Note that if I use covar(1) to evaluate the errors for dataset 1 (using the best-fit for the combined dataset) we see the 0.255, 2.2e-7 errors that are reported in my debug lines:

>>> covar(1)
WARNING: data set 1 has associated backgrounds, but they have not been subtracted, nor have background models been set
Dataset               = 1
Confidence Method     = covariance
Iterative Fit Method  = None
Fitting Method        = levmar
Statistic             = cstat
covariance 1-sigma (68.2689%) bounds:
   Param            Best-Fit  Lower Bound  Upper Bound
   -----            --------  -----------  -----------
   pl.gamma          1.64289     -0.25506      0.25506
   pl.ampl        1.3219e-06 -2.21344e-07  2.21344e-07

Here's the code

import numpy as np
from matplotlib import pyplot as plt

from sherpa.astro.ui import *

mdl = xswabs.gal * powlaw1d.pl

for did in range(1, 5):
    if did == 2:
        # skip 2 as it is different to the others
        continue

    load_pha(did, 'sherpa-test-data/sherpatest/obs{}.pi'.format(did))
    # subtract(did)
    set_source(did, mdl)

notice(0.5, 7)

set_stat('cstat')

gal.nh = 0.0393
gal.nh.freeze()

pl.gamma = 2.027
pl.ampl = 1.96e-4

fit()

covar()
cov = get_covar_results().extra_output
print("Fit covariance:")
print(cov)

print("As 1D errors:")
print(np.sqrt(cov.diagonal()))

n = 100

print("\nMultiple datasets (id=None)")
x1 = sample_energy_flux(lo=0.5, hi=7, id=None, num=n)
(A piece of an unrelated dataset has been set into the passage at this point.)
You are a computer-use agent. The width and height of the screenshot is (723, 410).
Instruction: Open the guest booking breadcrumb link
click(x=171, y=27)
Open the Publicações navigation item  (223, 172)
print("\nSingle dataset (id=1)")
x2 = sample_energy_flux(lo=0.5, hi=7, id=1, num=n)
DougBurke commented 4 years ago

This is not to say that we shouldn't add an otherids argument (as we do with other calls), so users can be explicit about what they want. I was just a bit surprised when I found out that id=None works as people would want it to.
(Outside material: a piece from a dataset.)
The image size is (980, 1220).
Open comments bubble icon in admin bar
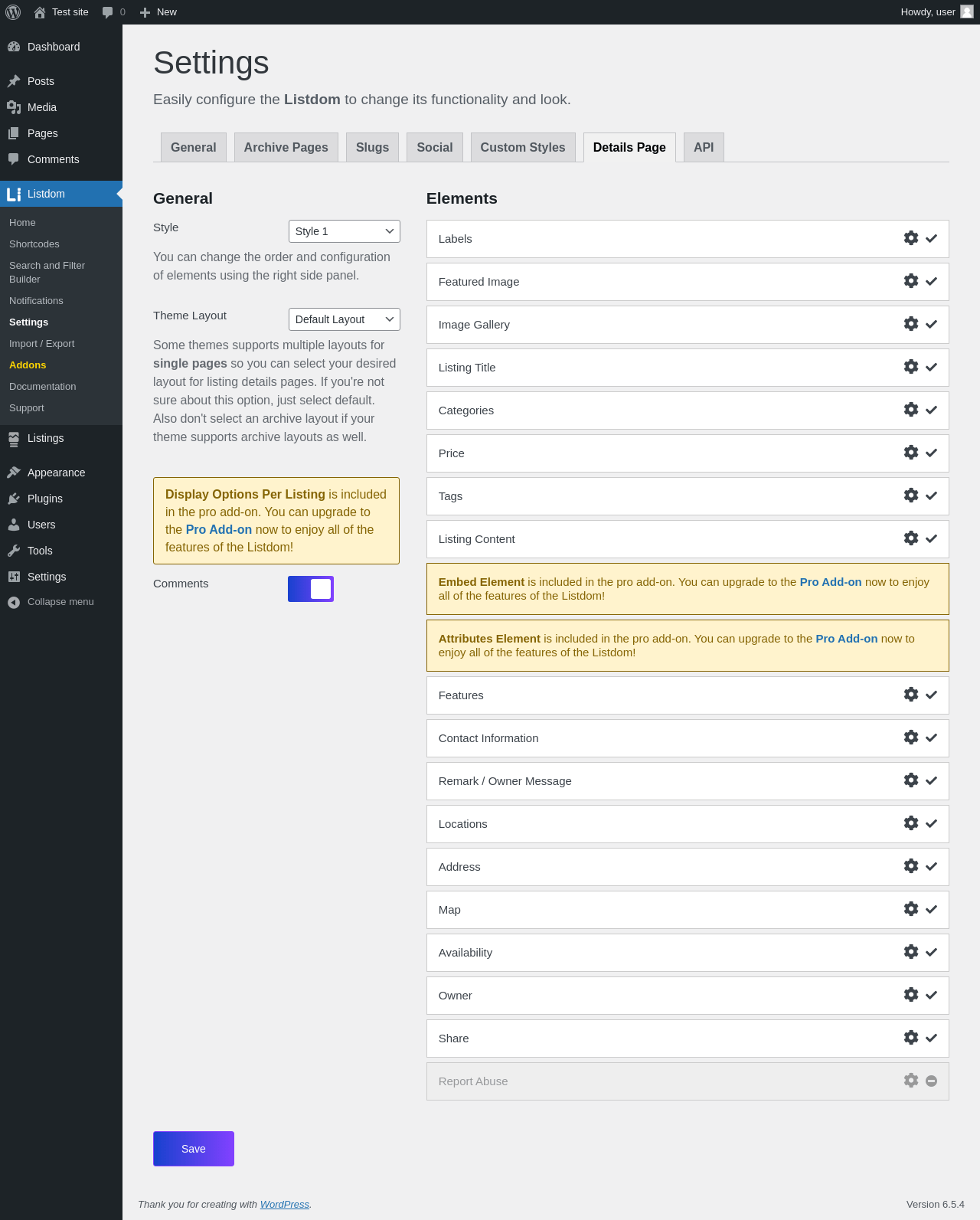108,12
anetasie commented 4 years ago

@DougBurke covar() always works on all data sets. I have to go back and check what exactly was the issue I reported here. However, there was some work on calculating errors on eqwidth() and perhaps things were changed at that time. Anyway, good that the id=None does what it supposed to do.

dtnguyen2 commented 4 years ago

I was under the impression that this issue was investigated at one of the L3 projects. As I remember it, I had suggested that one can test by mixing the order of the simultaneous data (if covar only uses the first data set then the results should be different etc...)